When Galileo claimed the Earth revolved around the Sun, rather than the other way around, certain of his contemporaries were scandalized. Nowadays, most modern scientists view his discovery (which was discovered by Copernicus, too) as a revolutionary discovery. When Einstein published his theories of relativity, they, too, were hailed as revolutionary. Einstein, unlike Galileo, said that all motion is relative motion and that the motion of one object only exists relative to the position of another object and that the selection of that other object was more or less an arbitrary decision. In other words, whether the Sun revolves around the Earth or the Earth revolves around the Sun is determined purely by the arbitrary selection of one reference point over another. Nobody really likes to admit this, but this means that not only was the Catholic Church wrong, so was Galileo.

So not only do heavenly bodies revolve around each other in a circular motion, so do scientific revolutions. There is nothing new under the sun, says the author of Ecclesiastes. Everything comes and goes.

Enterprise 2.0 is not a revolution, although it is a reality. The laws of gravity are still in effect, as are the laws of competition.

Network effects in open systems operate differently than do network effects in proprietary systems and the primary difference in the overall business environment that Enterprise 2.0 represents is the fact that businesses now compete in an open environment and the process of (and prospects for) sustaining competitive advantage in this environment are different.

The big and totally obvious difference is that in open systems, the technology itself does not provide a sufficient barrier to entry. The network is not the network of people who use a given technology (like the pervasive network of Microsoft Word users) because anybody can use the technology (or platform). The network is the network of ideas that are expressed on the platform and the connections that are made between them.

Anyone who has been in management for any appreciable period of time will be aware of what seems to me to be the two most common employee complaints:

  1. Our internal communication sucks.

  2. There are too many meetings.

This is the problem, really. Employees need information to do their job - the more timely and the more relevent the information they receive is, the better they can do their job. The trouble is that communicating takes time and if you spend all your time communicating then you have little time left for actually doing any work.

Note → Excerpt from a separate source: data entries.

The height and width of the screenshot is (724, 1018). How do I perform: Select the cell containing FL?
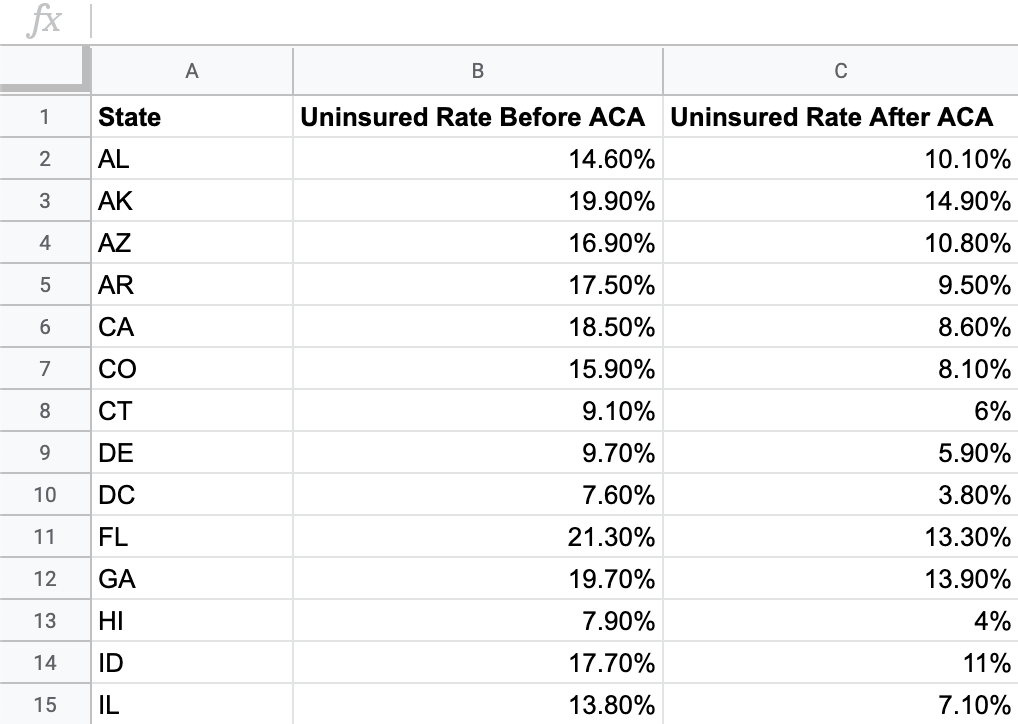tap(191, 537)
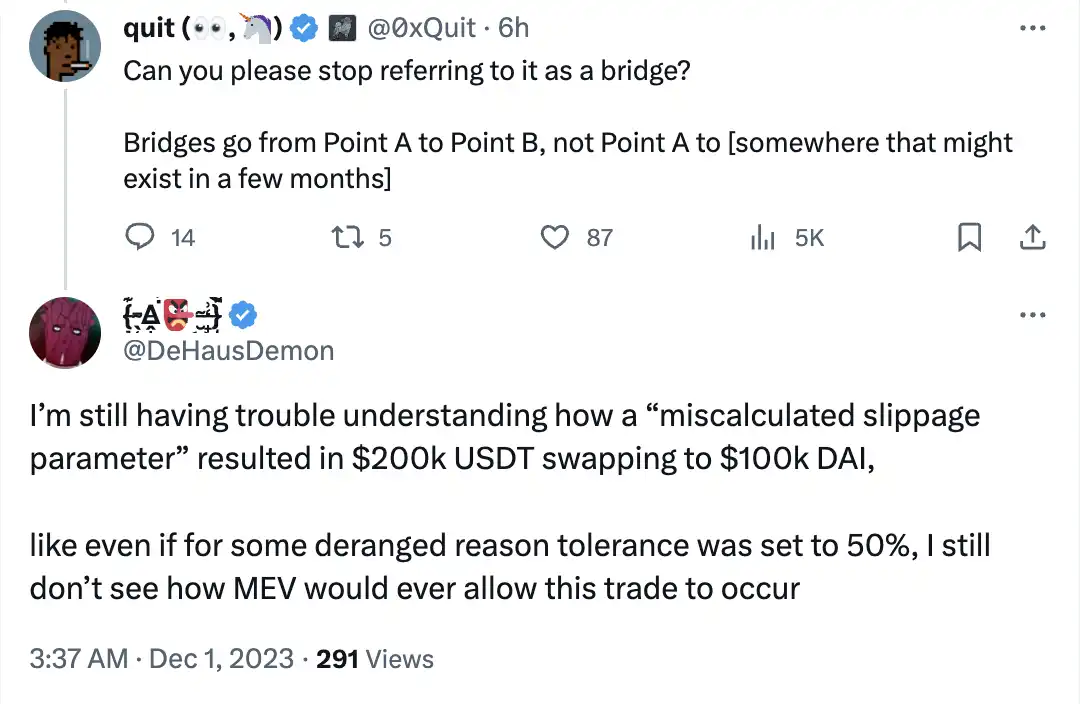Bookmark quit's tweet

tap(968, 237)
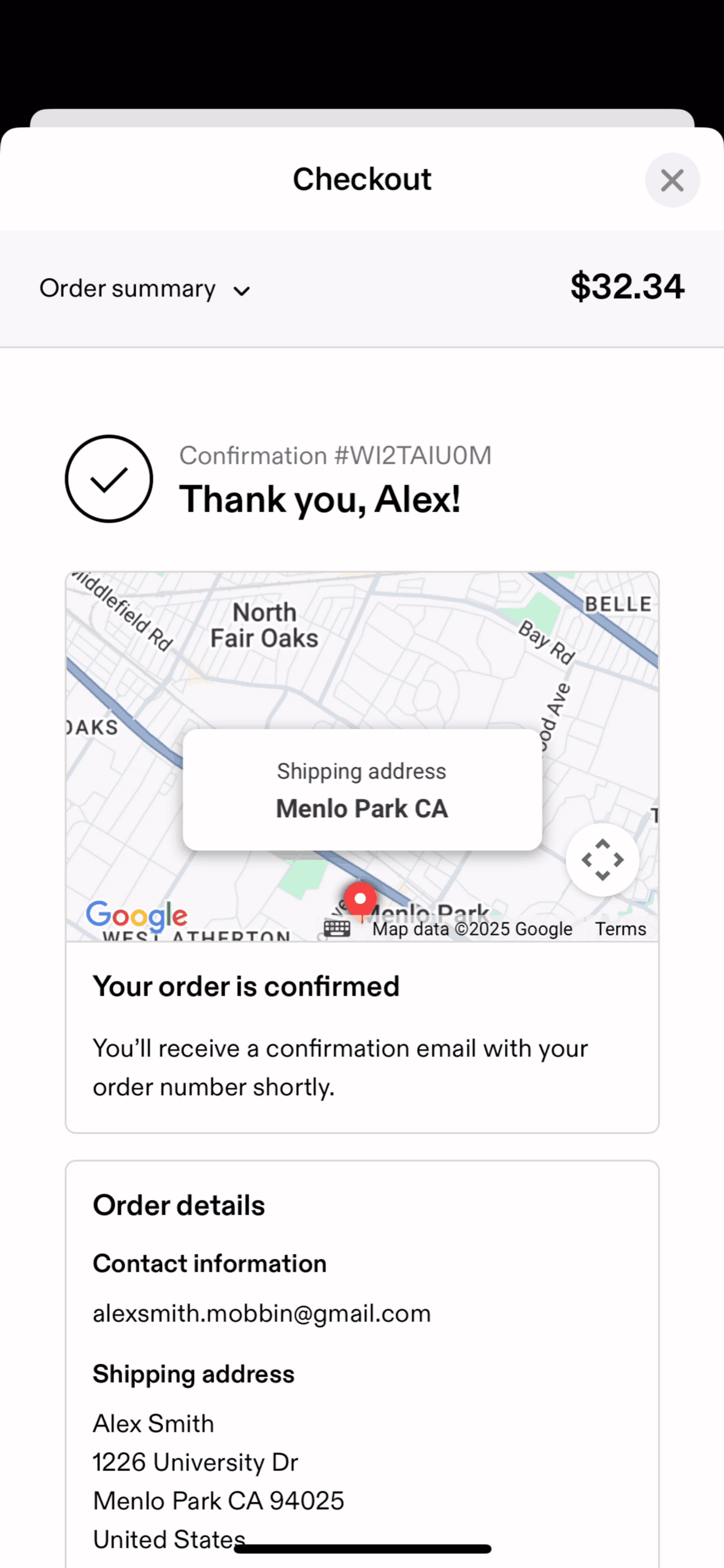Open the map camera controls button

coord(602,859)
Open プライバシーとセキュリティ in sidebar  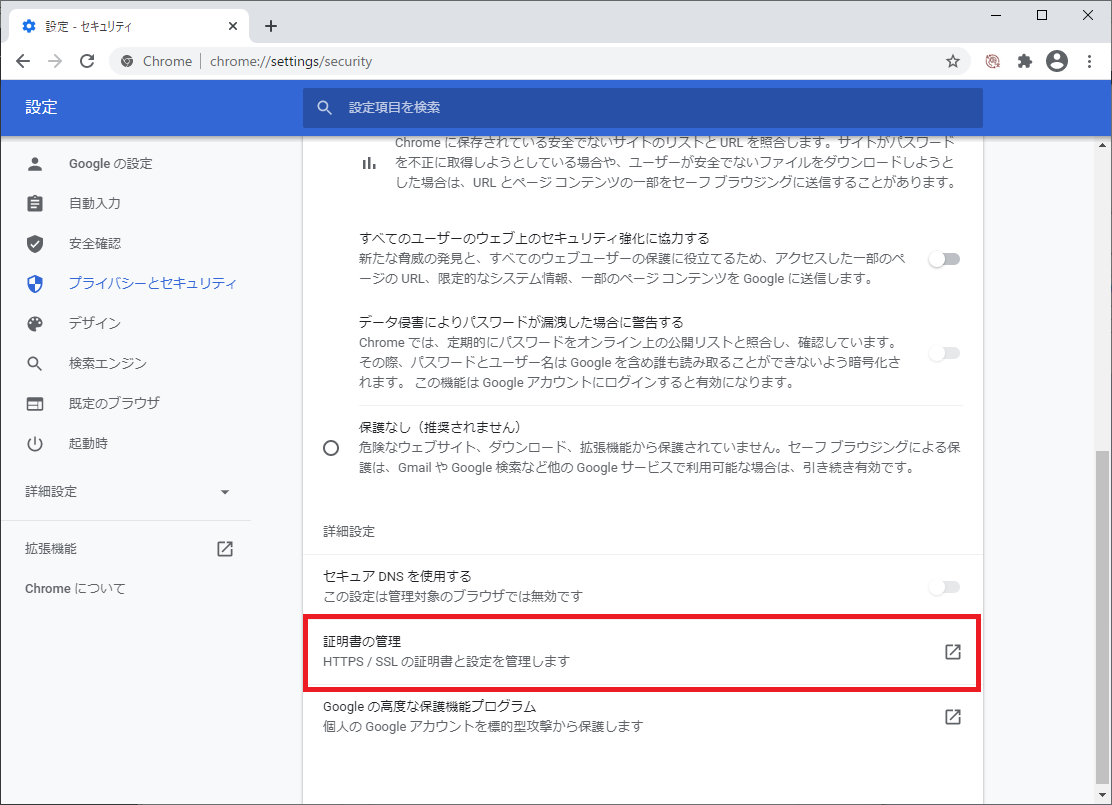(x=152, y=283)
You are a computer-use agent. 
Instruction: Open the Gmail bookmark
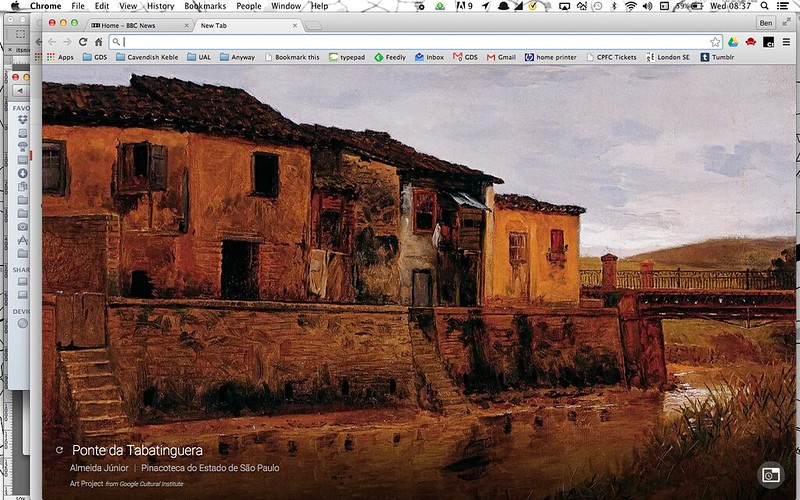(x=501, y=57)
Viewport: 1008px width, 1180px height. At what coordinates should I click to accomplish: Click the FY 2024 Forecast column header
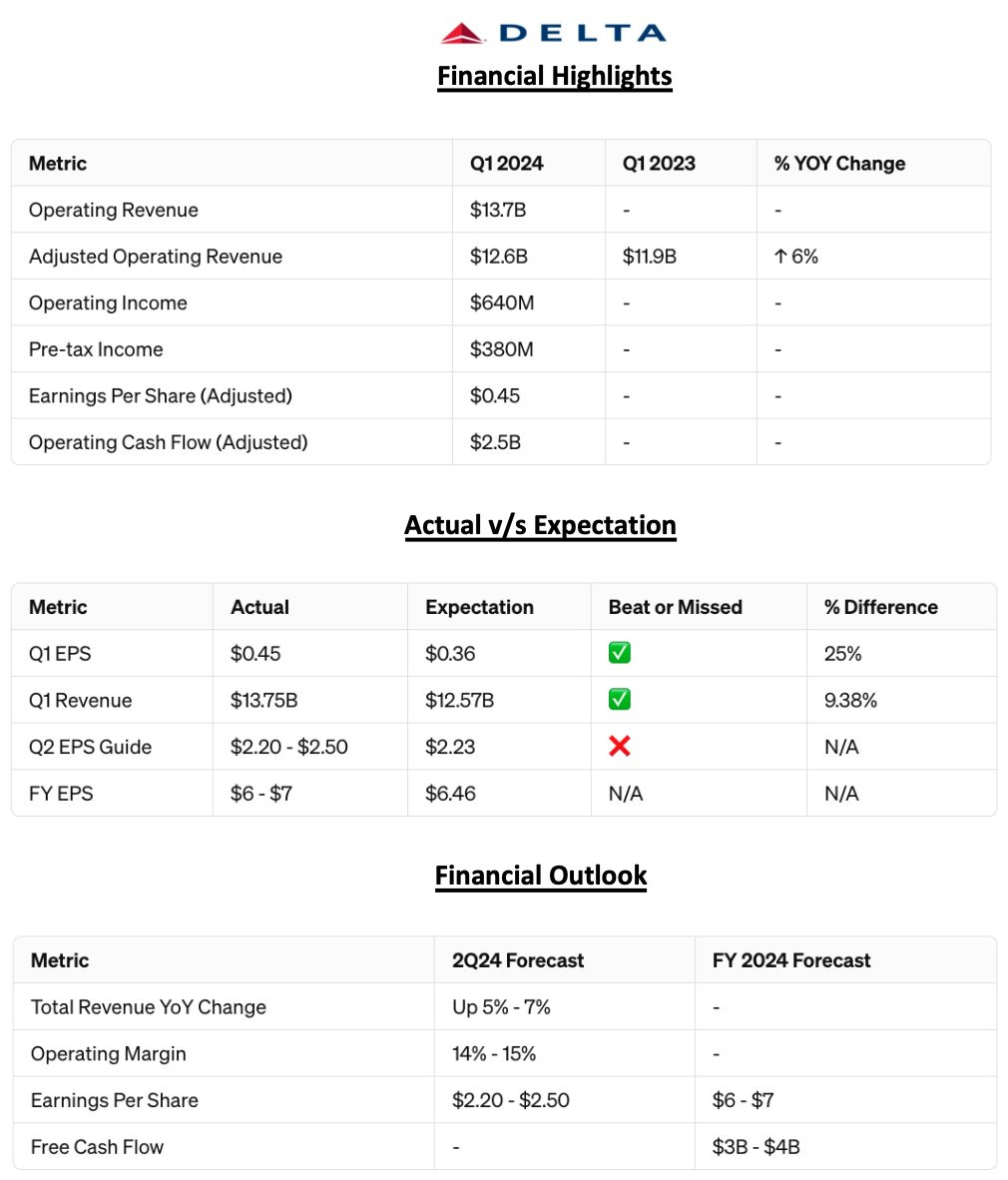tap(791, 960)
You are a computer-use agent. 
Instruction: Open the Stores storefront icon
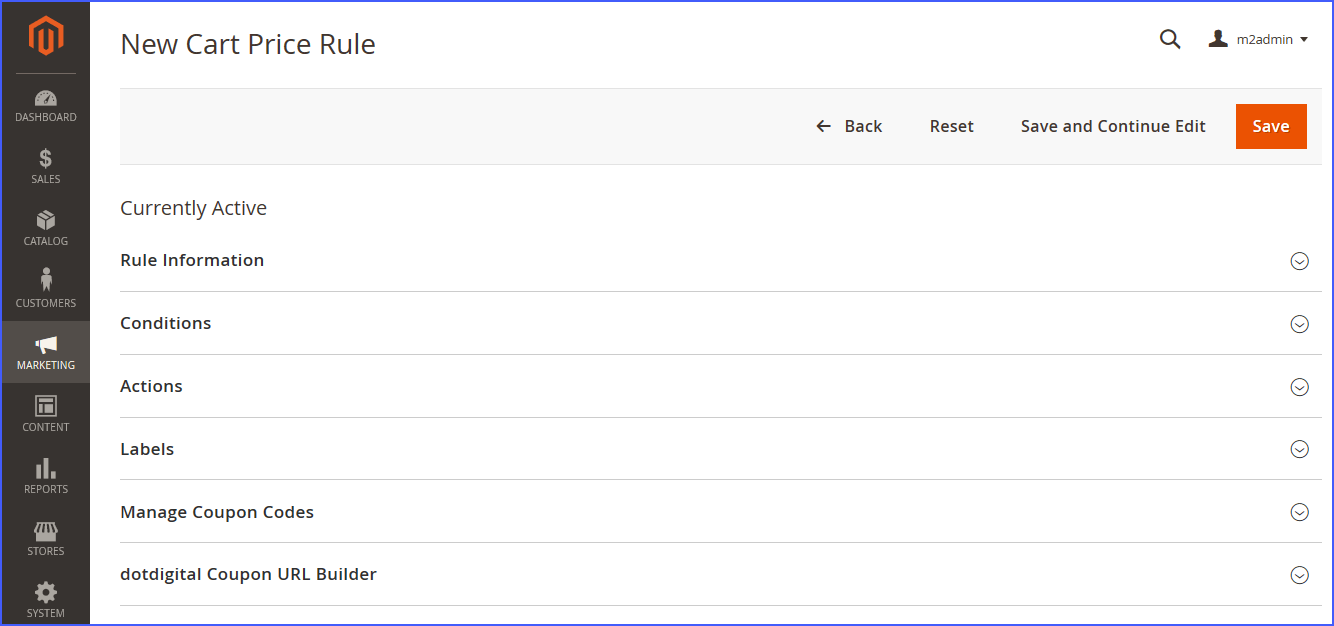click(46, 530)
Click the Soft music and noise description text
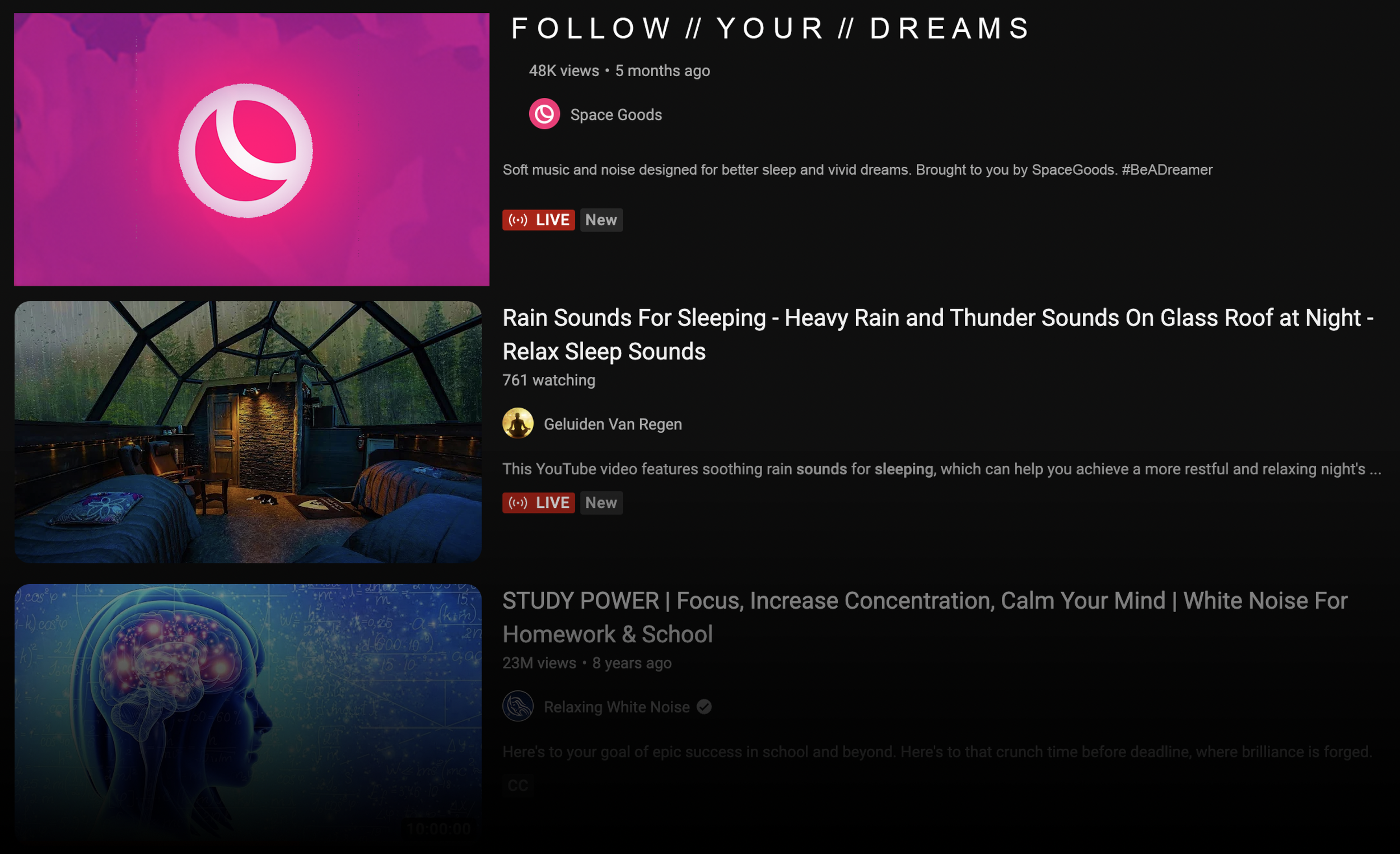Screen dimensions: 1400x854 (x=857, y=170)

The technologies that are said to create the environment possible for this new kind of enterprise to emerge represent tools that have created marginal improvements in the efficiency of communication among individuals in groups. Does this marginal efficiency improvement represent a paradigm shift or is it a tipping point? I doubt it. It is still important though, because most technological improvements do not translate into sustained competitive advantage. Instead, they simply become the cost of doing business and businesses have to adopt it to keep up with their competitors.

On a related note, here are some thoughts about IT investments and productivity (just hunches at this point, really):

This is why some folks think that investments in IT have not improved productivity. One theory why this is true is that the increase in competitiveness drives down costs (and profits), hence measurable productivity increases are not apparent.

As an example, let's take a look at the ubiquitous office memo:

As the marginal costs of producing one more memo decreases, the more memos that are likely to be created. The relative value of creating one more memo ends up being equivalent to the cost of creating one more memo, so there really isn't any true improvement. Making it cheaper to produce memos isn't the right kind of efficiency improvement. You want to enable employees to produce better memos.